───── RECORDS TO USE

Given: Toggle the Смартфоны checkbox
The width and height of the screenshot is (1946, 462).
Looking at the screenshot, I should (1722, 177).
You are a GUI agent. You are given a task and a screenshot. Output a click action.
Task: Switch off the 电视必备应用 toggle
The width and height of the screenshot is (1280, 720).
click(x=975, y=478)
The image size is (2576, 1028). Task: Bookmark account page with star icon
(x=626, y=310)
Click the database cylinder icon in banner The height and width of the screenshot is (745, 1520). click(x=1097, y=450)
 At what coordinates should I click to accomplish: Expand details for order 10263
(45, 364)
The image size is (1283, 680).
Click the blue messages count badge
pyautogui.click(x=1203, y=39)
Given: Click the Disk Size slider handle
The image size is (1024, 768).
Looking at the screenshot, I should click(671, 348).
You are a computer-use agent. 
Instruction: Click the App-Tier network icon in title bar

──────────

● GIVEN INSTRUCTION: Can you return all of the entries above verbatim, with every line unchanged?

● EXERCISE OUTPUT:
Given: Toggle the Смартфоны checkbox
The width and height of the screenshot is (1946, 462).
Looking at the screenshot, I should (1722, 177).
You are a GUI agent. You are given a task and a screenshot. Output a click action.
Task: Switch off the 电视必备应用 toggle
The width and height of the screenshot is (1280, 720).
click(x=975, y=478)
The image size is (2576, 1028). Task: Bookmark account page with star icon
(x=626, y=310)
Click the database cylinder icon in banner The height and width of the screenshot is (745, 1520). click(x=1097, y=450)
 At what coordinates should I click to accomplish: Expand details for order 10263
(45, 364)
The image size is (1283, 680).
Click the blue messages count badge
pyautogui.click(x=1203, y=39)
Given: Click the Disk Size slider handle
The image size is (1024, 768).
Looking at the screenshot, I should click(671, 348).
You are a computer-use agent. 
Instruction: Click the App-Tier network icon in title bar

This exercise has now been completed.